Por P. Fernando Pascual
Amamos, deseamos, buscamos. Todo lo que pensamos y hacemos surge desde el amor y nos orienta a alcanzar aquello que amamos.
Amamos un rato de descanso. Amamos estar con los amigos. Amamos una buena lectura. Amamos una música que genera paz en el alma.
Amamos también actividades: limpiar una habitación, poner orden en el librero, terminar la tarea en el puesto de trabajo.
Amamos cualidades, como la salud, o la energía física, o la memoria, o la destreza en el mundo electrónico.
Desde tantos amores se construye, cada día, nuestro camino personal. Quien ama bien, recibirá una alegría que vale más que el dinero o el placer. Quien ama mal, destruye parte de su corazón y, muchas veces, daña a otros.
Entre los amores que surgen en mi corazón, hay uno que me orienta a Dios. Ese amor surge cuando experimento que existo porque he sido amado por Él, y cuando descubro que mi vida tiene sentido si está orientada a alcanzarlo.
Según lo que amamos, somos. El amor es lo que nos define.
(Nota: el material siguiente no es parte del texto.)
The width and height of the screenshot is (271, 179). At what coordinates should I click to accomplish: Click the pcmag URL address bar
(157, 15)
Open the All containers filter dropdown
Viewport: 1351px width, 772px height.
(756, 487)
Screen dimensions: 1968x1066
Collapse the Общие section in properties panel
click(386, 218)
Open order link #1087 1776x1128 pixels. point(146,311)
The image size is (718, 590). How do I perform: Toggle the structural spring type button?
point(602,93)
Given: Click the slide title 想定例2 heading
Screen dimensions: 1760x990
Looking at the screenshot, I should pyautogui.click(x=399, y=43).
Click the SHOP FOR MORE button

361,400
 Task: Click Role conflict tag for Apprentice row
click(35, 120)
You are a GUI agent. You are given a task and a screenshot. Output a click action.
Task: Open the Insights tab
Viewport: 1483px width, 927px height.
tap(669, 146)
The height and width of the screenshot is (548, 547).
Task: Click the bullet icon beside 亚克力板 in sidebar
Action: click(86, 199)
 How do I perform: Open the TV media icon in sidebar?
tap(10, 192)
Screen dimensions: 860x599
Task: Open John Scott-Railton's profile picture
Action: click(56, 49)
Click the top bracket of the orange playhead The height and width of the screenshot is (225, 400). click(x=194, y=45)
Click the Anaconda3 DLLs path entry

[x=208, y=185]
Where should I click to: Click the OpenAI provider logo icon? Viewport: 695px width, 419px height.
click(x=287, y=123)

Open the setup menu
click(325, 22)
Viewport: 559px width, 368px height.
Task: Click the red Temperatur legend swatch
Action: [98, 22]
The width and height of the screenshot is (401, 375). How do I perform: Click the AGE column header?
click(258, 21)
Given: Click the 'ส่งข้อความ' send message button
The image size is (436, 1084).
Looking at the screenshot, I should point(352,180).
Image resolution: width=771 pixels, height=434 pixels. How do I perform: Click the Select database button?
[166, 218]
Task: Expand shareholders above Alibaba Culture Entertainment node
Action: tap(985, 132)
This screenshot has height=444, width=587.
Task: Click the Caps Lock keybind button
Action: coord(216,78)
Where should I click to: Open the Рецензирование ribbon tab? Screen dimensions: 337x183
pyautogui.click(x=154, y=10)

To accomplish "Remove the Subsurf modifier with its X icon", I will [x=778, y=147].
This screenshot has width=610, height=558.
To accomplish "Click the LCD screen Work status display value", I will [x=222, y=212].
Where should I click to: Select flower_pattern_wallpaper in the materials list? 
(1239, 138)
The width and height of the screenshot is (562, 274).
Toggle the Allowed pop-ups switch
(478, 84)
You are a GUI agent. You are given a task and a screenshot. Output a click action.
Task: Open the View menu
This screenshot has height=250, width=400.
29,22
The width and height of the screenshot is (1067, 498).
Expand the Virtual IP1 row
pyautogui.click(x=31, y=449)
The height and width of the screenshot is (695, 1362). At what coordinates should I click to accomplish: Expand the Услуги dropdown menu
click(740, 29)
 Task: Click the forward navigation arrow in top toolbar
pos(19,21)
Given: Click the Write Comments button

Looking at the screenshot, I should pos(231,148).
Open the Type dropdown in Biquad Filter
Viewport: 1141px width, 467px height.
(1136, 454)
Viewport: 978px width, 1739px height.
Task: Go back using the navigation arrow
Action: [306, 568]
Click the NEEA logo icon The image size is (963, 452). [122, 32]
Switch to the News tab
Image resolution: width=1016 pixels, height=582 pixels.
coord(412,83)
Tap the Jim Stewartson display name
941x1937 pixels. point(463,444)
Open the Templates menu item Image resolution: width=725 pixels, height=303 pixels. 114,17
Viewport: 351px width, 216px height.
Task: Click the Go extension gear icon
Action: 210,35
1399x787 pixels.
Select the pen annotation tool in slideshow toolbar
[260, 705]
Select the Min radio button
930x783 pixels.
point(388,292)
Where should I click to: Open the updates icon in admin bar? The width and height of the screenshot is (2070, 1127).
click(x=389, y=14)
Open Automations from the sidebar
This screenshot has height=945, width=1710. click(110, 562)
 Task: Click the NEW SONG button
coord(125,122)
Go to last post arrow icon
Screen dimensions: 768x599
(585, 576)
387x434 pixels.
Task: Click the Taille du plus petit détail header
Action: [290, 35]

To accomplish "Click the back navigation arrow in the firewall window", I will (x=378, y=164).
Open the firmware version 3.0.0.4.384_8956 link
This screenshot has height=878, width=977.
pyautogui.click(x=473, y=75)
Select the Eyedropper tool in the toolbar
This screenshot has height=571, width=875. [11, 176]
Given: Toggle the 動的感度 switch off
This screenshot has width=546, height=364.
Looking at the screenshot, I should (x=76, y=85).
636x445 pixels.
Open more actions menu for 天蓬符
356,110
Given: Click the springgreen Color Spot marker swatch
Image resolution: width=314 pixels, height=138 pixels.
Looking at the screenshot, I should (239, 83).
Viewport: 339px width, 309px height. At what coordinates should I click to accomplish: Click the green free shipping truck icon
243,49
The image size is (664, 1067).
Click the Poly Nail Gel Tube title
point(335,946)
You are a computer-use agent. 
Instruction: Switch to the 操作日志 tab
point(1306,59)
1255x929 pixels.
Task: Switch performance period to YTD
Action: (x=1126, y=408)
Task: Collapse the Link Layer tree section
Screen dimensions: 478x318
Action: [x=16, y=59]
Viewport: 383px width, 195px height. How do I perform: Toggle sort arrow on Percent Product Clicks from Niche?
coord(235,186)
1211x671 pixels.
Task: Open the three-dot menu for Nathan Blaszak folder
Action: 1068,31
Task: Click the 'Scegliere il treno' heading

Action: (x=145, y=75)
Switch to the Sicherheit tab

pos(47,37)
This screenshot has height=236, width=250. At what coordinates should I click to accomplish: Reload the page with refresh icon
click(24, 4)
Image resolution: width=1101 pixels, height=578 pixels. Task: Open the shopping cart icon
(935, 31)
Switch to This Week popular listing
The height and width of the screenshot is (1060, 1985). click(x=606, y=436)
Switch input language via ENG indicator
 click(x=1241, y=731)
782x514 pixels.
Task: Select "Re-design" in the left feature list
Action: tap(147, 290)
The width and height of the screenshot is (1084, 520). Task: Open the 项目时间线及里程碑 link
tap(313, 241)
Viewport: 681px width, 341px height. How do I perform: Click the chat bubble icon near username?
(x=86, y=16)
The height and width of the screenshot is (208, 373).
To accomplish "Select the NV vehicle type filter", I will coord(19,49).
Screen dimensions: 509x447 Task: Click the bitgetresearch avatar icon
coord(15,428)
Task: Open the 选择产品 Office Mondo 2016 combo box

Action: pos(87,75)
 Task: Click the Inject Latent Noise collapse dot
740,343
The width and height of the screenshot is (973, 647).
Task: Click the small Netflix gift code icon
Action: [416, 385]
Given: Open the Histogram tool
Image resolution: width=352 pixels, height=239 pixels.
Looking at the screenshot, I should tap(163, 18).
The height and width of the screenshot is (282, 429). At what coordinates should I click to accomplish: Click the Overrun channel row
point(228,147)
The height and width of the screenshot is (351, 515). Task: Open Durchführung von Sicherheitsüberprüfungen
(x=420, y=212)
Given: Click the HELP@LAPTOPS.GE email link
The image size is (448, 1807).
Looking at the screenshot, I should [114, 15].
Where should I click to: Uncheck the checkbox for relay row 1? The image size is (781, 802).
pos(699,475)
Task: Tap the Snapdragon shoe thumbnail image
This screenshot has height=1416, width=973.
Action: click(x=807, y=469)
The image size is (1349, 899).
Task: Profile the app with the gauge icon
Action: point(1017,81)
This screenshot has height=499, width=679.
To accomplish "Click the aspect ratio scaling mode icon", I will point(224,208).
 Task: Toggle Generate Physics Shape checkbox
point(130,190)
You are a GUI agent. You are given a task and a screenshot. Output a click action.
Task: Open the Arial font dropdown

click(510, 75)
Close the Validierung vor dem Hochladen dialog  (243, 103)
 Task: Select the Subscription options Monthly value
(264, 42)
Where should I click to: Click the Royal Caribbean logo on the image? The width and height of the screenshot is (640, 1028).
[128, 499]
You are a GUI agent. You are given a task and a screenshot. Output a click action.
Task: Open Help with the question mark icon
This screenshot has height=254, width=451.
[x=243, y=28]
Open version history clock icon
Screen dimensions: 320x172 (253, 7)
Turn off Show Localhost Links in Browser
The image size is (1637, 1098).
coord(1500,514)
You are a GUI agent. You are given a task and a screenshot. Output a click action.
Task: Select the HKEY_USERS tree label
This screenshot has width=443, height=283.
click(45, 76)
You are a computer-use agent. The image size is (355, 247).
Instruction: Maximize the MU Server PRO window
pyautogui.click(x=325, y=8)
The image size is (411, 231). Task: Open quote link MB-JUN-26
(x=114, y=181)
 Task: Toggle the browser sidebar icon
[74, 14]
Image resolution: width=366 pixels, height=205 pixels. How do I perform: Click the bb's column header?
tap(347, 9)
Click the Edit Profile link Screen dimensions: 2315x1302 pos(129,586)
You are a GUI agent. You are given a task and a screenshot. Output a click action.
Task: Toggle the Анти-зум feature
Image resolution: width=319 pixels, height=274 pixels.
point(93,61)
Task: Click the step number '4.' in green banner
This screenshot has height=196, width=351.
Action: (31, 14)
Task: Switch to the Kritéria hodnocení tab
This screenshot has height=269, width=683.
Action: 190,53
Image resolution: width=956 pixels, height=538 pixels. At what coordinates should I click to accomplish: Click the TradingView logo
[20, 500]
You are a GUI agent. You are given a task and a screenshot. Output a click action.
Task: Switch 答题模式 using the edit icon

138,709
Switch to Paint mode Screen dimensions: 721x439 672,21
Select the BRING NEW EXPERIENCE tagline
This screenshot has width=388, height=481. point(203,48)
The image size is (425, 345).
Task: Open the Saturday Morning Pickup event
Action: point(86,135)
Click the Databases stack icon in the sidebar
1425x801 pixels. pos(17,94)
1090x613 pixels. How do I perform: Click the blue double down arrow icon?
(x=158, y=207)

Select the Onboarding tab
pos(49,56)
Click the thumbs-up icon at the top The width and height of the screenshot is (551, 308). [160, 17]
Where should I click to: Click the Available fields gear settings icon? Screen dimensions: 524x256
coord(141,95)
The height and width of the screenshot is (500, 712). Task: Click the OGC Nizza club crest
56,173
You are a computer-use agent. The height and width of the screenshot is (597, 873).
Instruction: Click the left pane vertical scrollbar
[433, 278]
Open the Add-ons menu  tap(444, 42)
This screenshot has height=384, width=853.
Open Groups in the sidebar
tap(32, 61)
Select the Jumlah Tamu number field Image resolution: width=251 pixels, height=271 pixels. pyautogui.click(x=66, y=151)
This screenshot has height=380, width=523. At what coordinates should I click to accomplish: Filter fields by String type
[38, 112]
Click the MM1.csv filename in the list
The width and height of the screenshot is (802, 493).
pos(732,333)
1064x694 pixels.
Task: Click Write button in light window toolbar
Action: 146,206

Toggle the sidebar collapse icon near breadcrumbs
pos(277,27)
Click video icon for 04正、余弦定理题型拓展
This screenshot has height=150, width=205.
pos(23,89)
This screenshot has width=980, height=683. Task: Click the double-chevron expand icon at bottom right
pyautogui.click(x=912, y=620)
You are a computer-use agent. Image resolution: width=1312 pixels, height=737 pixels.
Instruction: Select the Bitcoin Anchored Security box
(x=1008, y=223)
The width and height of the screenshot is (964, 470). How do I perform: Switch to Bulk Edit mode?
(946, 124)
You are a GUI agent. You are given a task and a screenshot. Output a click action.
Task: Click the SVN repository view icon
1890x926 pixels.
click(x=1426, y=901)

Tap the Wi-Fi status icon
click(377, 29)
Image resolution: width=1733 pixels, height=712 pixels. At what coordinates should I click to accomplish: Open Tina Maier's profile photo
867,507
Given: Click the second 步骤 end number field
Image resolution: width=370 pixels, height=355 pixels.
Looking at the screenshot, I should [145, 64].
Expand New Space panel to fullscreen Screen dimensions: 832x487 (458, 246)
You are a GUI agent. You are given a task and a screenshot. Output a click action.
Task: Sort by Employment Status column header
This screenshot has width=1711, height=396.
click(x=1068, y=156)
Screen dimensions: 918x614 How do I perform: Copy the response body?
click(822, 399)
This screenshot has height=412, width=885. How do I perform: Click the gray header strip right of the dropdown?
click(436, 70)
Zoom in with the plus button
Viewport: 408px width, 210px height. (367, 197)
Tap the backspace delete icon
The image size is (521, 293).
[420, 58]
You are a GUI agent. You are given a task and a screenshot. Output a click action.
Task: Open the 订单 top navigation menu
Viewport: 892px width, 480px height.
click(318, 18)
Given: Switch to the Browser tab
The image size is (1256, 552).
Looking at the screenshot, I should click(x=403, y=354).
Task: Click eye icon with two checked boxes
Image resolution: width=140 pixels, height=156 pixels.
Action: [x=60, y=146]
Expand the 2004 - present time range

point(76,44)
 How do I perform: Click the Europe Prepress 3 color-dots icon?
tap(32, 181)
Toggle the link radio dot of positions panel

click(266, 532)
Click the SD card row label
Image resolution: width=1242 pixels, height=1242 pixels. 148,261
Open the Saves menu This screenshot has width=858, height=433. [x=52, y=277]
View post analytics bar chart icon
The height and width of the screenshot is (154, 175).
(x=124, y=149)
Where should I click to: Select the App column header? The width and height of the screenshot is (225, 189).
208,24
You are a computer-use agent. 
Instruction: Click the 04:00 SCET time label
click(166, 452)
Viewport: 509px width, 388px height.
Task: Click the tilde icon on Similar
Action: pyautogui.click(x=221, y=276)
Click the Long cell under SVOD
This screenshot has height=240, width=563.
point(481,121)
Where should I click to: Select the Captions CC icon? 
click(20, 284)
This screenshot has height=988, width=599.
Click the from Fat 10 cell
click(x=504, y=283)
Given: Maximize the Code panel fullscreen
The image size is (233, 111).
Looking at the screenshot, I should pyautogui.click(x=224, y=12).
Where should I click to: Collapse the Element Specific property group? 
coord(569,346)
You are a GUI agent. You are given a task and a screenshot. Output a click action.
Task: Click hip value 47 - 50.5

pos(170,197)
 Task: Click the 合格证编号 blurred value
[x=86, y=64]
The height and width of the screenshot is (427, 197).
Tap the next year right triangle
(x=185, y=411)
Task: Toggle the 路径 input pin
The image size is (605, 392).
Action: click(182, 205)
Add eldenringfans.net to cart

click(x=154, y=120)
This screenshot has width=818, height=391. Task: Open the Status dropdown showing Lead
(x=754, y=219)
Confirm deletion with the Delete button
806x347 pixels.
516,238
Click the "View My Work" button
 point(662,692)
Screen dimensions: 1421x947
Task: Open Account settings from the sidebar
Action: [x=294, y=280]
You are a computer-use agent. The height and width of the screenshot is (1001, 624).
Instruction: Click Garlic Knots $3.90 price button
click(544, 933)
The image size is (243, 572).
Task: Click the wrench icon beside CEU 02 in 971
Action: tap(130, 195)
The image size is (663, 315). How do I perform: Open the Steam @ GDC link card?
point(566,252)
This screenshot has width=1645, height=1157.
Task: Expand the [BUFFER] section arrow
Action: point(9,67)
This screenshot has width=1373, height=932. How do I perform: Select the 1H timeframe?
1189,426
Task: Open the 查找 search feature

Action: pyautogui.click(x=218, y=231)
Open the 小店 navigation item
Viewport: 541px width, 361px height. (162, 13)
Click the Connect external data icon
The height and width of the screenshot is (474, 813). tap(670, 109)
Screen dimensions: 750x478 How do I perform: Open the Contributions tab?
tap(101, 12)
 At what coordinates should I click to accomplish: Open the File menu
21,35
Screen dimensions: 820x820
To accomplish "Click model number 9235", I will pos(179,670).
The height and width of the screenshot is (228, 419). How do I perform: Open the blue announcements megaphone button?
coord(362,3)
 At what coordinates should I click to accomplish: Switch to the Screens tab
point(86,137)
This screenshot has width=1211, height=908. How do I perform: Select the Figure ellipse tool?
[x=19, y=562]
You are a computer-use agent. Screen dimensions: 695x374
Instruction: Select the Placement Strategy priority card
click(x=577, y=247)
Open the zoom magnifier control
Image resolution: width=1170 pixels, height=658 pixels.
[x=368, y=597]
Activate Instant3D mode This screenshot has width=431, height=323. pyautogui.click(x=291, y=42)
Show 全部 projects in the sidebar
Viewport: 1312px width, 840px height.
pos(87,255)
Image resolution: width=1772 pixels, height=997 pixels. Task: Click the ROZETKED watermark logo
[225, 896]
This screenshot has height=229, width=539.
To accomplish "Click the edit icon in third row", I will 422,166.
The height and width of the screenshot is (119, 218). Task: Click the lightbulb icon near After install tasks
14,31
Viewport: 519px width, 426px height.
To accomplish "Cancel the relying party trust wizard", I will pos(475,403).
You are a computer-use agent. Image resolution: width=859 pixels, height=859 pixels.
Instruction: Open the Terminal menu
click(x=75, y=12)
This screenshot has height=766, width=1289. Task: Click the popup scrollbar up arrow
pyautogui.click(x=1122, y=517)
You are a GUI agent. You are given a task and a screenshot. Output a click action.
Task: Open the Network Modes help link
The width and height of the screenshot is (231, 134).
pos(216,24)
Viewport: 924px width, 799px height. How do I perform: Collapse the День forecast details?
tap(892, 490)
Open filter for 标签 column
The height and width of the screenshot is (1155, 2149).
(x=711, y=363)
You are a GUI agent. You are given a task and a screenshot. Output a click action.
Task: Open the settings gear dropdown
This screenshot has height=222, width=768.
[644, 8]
Por eso necesitamos “curar” el amor, cuando se orienta hacia el mal, y reforzarlo, cuando nos lleva hacia la belleza, el bien y la justicia.
Este día, desde que me levante hasta que me acueste, me guiará el amor: a los familiares, a los amigos, a personas conocidas, incluso a quienes están lejos y esperan una ayuda de mi parte.
Alguien dijo “amo, luego existo”. Podemos añadir, según una hermosa idea de san Agustín (cf. San Agustín, Tratados sobre la primera carta de san Juan, II,14): amo, y soy aquello que amo. Si amo la tierra, soy tierra. Si amo a Dios, seré…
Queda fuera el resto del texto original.